RE: schema help

Jimson K. James Thu, 25 Aug 2011 20:34:55 -0700

Hi Ian,

Can you just get me some reference to the key sorted architecture in
hbase?
Seems there is not much documentation out there.

-----Original Message-----
From: Ian Varley [mailto:[email protected]] 
Sent: Thursday, August 25, 2011 8:33 PM
To: [email protected]
Subject: Re: schema help

The rows don't need to be inserted in order; they're maintained in
key-sorted order on the disk based on the architecture of HBase, which
stores data sorted in memory and periodically flushes to immutable files
in HDFS (which are later compacted to make read access more efficient).
HBase keeps track of which physical files might contain a given key
range, and only reads the ones it needs to.

To do a query through the java API, you could create a scanner with a
startrow that is the concatenation of your value for fieldA and the
start time, and an endrow that has the current time.

http://hbase.apache.org/apidocs/org/apache/hadoop/hbase/client/Scan.html

Ian

On Aug 25, 2011, at 9:53 AM, Rita wrote:

Thanks for your reponse.

30 million rows is the best case :-)

Couple of questions about doing, [fieldA][time] as my key:
  Would I have to insert in order?
  If no, how would hbase know to stop scanning the entire table?
  How would a query actually look like, if my key was [fieldA time]?

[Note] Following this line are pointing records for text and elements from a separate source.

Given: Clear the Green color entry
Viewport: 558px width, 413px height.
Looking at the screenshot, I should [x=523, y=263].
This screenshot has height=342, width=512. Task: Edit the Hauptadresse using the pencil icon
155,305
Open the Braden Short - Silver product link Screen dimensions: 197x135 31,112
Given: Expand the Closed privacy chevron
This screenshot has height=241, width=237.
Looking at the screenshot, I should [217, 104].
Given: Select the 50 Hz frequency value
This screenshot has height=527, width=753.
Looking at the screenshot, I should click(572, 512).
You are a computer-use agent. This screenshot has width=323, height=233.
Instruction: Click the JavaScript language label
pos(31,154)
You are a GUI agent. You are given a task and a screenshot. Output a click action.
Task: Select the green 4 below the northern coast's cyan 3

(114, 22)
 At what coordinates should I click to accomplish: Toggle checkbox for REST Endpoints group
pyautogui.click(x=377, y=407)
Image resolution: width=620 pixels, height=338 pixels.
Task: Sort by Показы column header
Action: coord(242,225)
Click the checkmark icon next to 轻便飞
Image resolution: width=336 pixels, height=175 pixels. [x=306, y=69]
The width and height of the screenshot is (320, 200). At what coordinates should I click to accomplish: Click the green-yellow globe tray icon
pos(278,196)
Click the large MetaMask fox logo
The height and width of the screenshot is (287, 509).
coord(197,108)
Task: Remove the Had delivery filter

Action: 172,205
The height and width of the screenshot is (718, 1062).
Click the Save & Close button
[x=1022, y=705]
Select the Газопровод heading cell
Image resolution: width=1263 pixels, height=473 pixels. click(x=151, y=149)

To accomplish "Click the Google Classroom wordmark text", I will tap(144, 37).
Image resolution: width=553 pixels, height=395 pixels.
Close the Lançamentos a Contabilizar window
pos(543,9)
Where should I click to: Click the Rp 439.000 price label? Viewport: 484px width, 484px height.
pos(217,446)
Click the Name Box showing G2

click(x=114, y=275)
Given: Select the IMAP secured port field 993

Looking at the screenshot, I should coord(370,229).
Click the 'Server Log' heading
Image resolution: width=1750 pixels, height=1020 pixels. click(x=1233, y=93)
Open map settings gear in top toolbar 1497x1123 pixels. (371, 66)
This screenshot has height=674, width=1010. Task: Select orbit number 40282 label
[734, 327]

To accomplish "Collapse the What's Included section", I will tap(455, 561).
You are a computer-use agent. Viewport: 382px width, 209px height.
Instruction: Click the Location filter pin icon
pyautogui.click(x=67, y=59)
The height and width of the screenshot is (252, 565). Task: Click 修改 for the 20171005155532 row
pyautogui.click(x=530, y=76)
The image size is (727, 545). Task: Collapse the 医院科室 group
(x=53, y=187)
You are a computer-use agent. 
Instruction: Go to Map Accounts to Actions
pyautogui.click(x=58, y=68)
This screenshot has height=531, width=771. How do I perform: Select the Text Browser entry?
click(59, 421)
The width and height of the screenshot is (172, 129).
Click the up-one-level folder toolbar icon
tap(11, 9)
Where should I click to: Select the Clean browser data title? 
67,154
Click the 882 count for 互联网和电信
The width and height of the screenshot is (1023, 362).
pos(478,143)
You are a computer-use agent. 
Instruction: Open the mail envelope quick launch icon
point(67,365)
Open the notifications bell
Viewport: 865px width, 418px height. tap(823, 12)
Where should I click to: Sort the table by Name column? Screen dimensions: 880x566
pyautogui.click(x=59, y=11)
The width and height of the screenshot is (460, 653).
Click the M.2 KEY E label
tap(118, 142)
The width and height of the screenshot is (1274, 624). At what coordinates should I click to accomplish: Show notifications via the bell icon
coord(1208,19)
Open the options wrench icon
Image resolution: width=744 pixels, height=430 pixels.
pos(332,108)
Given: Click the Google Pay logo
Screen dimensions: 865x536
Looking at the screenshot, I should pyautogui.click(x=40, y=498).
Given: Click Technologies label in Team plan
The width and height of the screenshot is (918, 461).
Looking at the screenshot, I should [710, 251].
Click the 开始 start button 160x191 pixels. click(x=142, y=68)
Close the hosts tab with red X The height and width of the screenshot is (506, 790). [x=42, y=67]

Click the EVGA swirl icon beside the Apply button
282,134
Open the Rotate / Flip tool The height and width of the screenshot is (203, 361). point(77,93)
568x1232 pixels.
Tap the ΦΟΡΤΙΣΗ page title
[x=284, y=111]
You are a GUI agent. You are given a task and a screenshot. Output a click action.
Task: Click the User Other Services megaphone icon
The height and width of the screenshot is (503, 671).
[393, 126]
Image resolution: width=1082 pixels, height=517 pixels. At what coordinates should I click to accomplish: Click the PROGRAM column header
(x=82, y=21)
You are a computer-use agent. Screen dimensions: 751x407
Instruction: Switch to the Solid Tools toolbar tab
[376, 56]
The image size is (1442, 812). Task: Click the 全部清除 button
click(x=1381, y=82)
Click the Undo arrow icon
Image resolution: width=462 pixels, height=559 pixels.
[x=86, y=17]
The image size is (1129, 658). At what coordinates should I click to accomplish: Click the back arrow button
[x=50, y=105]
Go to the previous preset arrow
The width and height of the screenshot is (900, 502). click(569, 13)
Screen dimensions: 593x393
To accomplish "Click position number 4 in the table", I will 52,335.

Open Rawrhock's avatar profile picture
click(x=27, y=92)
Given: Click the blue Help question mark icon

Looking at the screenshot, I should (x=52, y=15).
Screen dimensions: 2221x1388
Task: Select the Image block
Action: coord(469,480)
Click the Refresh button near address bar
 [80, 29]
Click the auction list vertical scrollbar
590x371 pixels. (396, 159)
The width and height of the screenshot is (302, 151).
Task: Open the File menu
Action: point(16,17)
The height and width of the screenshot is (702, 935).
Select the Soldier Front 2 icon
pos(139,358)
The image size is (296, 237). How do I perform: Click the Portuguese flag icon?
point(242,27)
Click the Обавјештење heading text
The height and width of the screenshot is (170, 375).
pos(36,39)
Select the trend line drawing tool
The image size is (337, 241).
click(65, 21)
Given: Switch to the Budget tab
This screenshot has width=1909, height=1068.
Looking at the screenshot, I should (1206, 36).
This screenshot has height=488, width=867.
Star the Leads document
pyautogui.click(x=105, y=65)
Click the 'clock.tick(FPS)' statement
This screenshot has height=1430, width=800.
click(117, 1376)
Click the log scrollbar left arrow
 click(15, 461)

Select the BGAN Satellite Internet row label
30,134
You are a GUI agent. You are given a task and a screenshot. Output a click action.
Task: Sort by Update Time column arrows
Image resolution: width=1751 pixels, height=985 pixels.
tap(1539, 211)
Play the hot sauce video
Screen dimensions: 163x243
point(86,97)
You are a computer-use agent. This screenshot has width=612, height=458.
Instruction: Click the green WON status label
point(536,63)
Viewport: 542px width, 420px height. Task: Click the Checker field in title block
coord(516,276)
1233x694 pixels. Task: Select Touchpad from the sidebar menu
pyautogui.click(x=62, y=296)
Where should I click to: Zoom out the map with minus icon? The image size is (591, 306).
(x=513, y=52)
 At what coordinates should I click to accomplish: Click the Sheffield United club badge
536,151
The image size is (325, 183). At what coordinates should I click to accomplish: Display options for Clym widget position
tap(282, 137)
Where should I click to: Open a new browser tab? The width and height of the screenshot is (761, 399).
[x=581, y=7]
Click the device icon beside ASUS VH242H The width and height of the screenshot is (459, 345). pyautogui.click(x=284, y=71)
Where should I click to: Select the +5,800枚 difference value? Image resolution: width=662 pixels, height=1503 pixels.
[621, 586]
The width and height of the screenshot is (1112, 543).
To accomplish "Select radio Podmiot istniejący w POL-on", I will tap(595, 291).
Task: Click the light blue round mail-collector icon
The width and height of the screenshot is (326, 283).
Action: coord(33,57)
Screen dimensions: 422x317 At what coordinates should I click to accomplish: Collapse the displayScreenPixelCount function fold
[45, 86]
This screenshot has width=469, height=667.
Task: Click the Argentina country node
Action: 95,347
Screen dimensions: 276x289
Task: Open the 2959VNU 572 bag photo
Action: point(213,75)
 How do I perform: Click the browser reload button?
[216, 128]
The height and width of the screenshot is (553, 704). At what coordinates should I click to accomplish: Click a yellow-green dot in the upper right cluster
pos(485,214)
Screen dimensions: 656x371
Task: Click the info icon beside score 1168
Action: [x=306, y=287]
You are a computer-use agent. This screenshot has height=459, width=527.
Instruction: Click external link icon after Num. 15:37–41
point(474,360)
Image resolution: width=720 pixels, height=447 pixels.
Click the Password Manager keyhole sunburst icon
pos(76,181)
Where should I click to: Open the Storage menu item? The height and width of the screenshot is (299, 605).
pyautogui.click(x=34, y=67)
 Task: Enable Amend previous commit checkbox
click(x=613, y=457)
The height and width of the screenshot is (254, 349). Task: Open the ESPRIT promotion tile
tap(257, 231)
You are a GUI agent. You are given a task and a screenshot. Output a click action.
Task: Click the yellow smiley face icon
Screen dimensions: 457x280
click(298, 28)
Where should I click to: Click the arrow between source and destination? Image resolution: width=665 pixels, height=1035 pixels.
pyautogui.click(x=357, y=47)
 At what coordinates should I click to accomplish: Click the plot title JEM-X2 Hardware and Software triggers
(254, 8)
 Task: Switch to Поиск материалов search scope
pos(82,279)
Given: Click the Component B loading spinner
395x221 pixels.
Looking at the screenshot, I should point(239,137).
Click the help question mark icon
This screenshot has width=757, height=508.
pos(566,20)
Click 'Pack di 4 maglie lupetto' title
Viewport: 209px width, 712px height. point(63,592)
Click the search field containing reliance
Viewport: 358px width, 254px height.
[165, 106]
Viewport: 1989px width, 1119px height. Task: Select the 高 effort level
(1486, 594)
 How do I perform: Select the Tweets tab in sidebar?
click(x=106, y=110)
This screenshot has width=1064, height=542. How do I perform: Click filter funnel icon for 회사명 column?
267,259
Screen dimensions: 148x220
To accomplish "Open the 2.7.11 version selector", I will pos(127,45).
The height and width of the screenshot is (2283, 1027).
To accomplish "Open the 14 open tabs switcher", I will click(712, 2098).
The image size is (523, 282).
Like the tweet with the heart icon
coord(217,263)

As a matter of fact, I can do 100% of my queries. I will leave the 5%
out of my project/schema.

On Thu, Aug 25, 2011 at 10:13 AM, Ian Varley
<[email protected]<mailto:[email protected]>> wrote:
Rita,

There's no need to create separate tables here--the table is really just
a "namespace" for keys. A better option would probably be having one
table with "[fieldA][time]" (the two fields concatenated) as your row
key. Then, you can seek directly to the start of your records in
constant time, and then scan forward until you get to the end of the
data (linear time in the size of data you expect to get back).

The downside of this is that for the 5% of your queries that aren't in
this form, you may have to do a full table scan. (Alternately, you could
also maintain secondary indexes that help you get the data back with
less than a full table scan; that would depend on the nature of the
queries).

In general, a good rule of thumb when designing a schema in HBase is,
think first about how you'd ideally like to access the data. Then
structure the data to match that access pattern. (This is obviously not
ideal if you have lots of different access patterns, but then, that's
what relational databases are for. Most commercial relational DBs
wouldn't blink at doing analytical queries against 30 million rows.)

Ian

On Aug 25, 2011, at 9:03 AM, Rita wrote:

Hello,

I am trying to solve a time related problem. I can certainly use
opentsdb
for this but was wondering if anyone had a clever way to create this
type of
schema.

I have an inventory table,

time (unix epoch), fieldA, fieldB, data

There are about 30 million of these entries.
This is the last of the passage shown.